- Opening Delimiter -
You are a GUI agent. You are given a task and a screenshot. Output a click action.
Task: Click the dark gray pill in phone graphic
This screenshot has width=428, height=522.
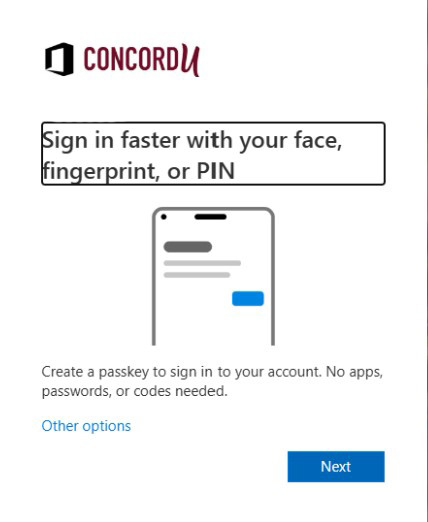188,247
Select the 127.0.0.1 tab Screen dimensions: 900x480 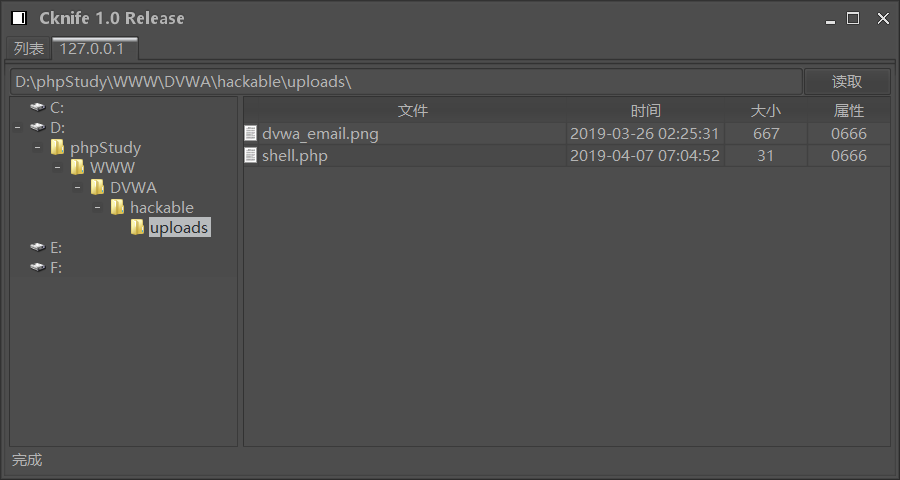tap(93, 49)
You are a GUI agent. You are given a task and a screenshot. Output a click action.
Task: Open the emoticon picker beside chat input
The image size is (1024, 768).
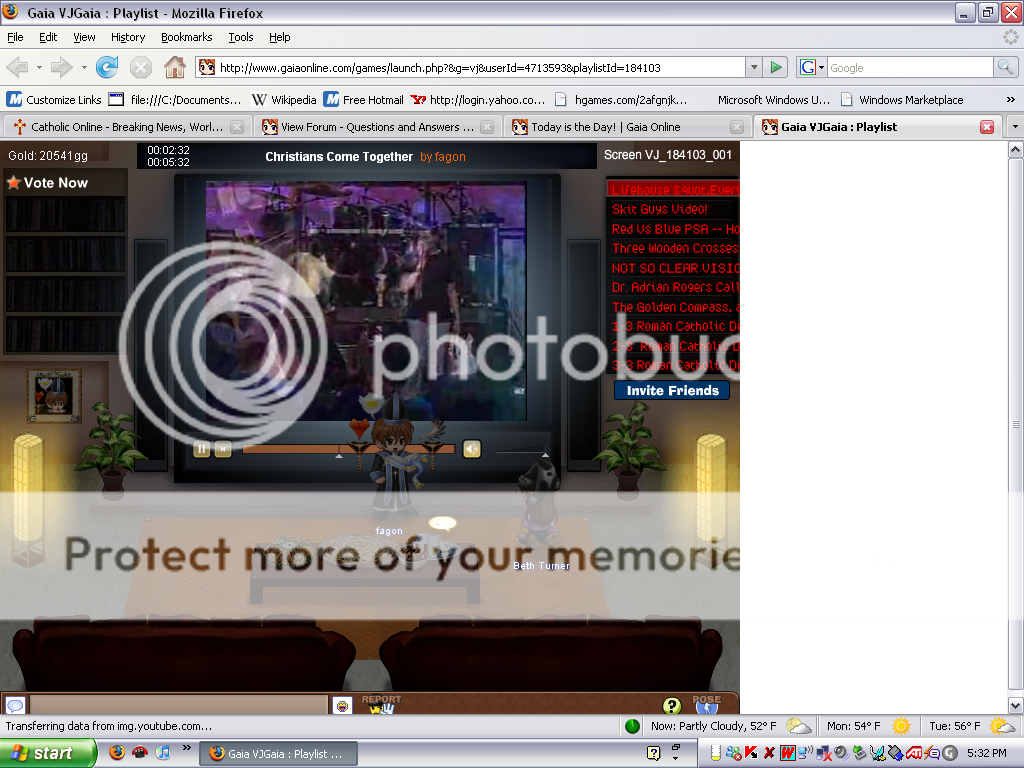342,706
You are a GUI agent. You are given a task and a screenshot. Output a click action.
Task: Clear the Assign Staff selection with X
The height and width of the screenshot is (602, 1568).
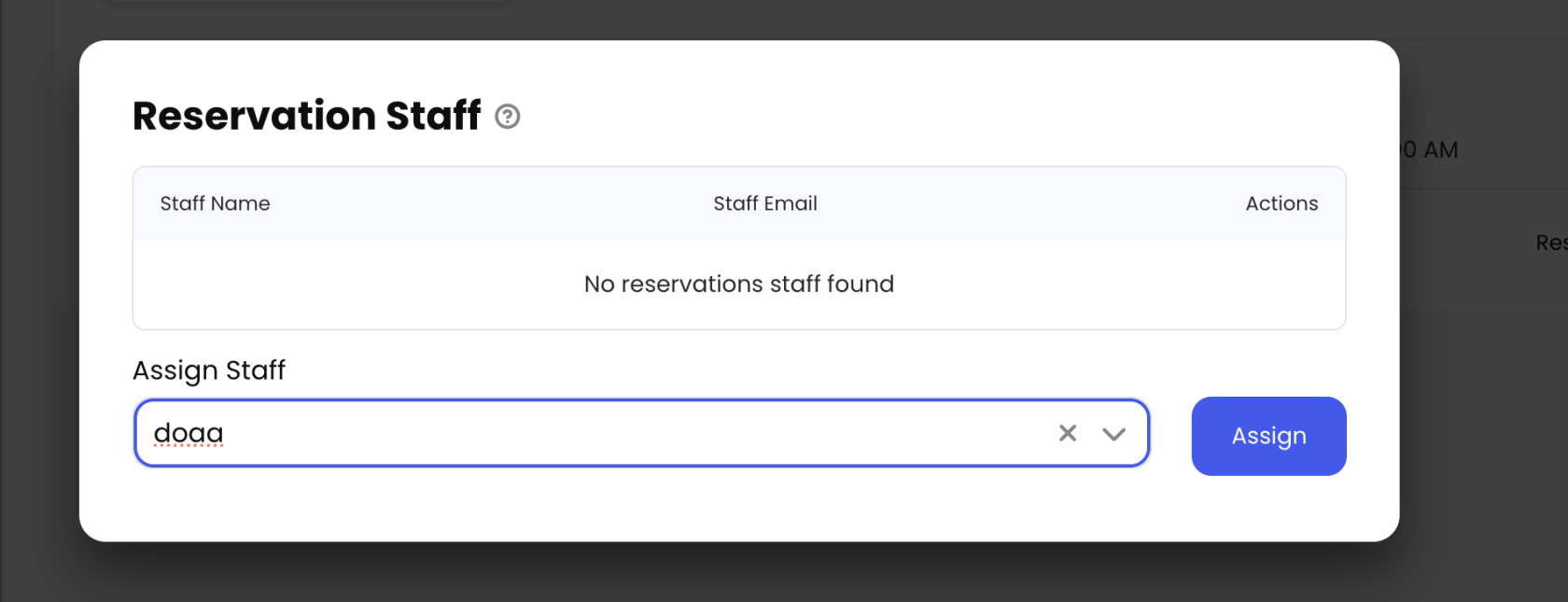coord(1068,433)
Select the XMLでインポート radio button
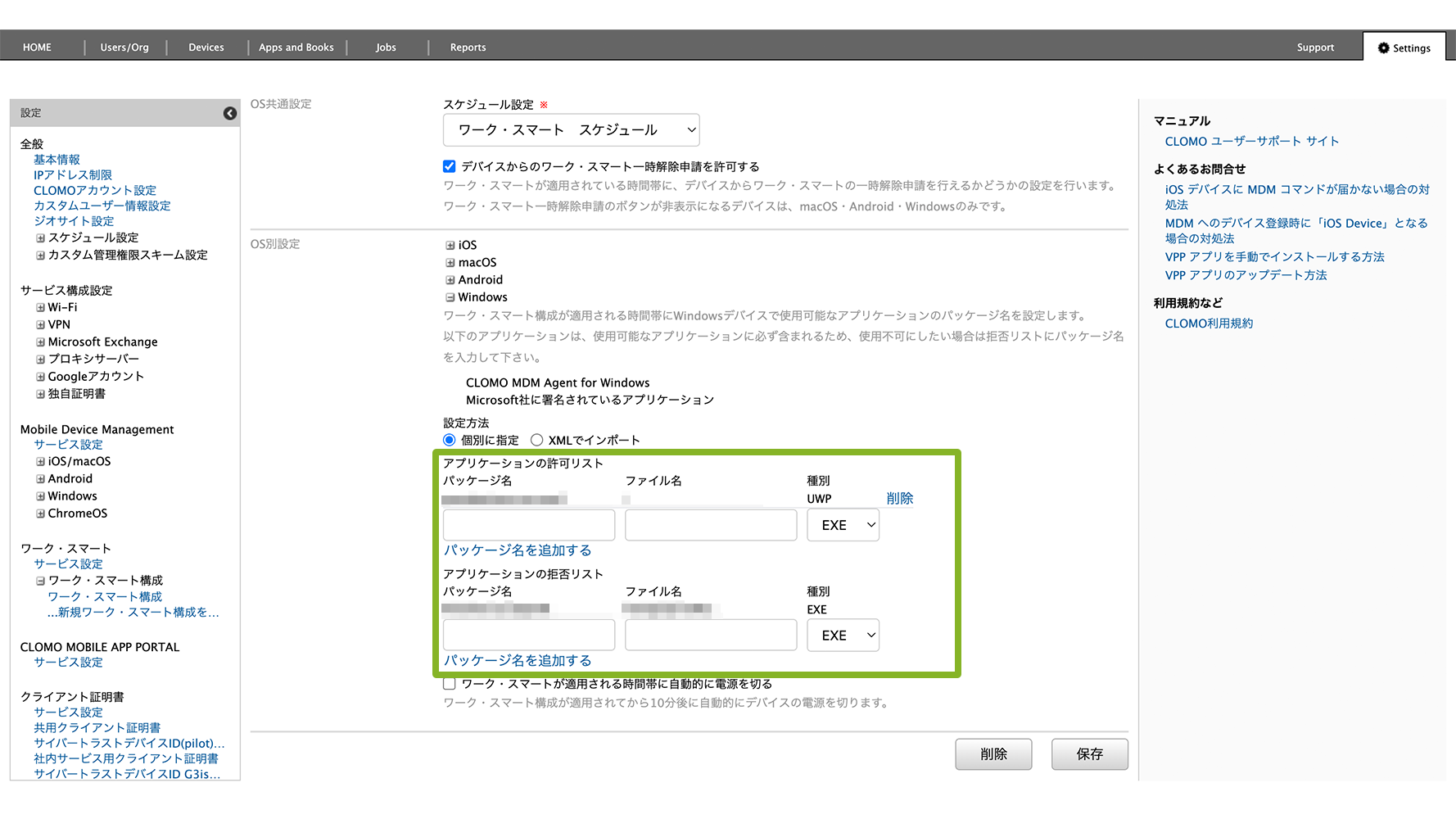Screen dimensions: 1456x819 pos(537,440)
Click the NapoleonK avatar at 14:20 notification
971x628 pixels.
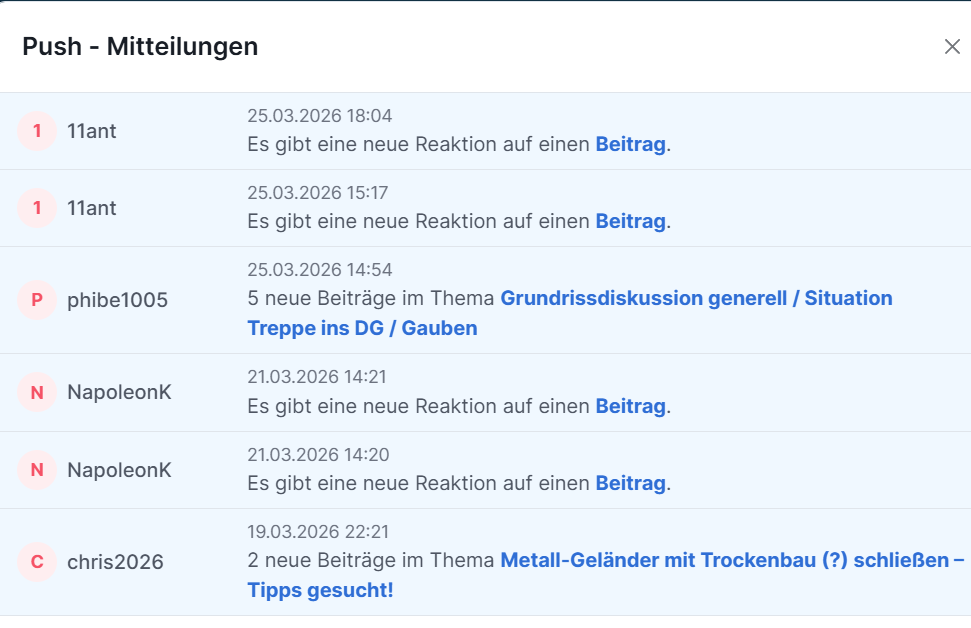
- Closing Delimiter -
▶ _Problem to work on_
Please return the lines from the line with "Task: Clear the Assign Staff selection with X" through the last line of the data, both included, exactly, and without pictures.

▶ _Response to this task_
Task: Clear the Assign Staff selection with X
The height and width of the screenshot is (602, 1568).
coord(1068,433)
Select the XMLでインポート radio button
Screen dimensions: 1456x819 pos(537,440)
Click the NapoleonK avatar at 14:20 notification
971x628 pixels.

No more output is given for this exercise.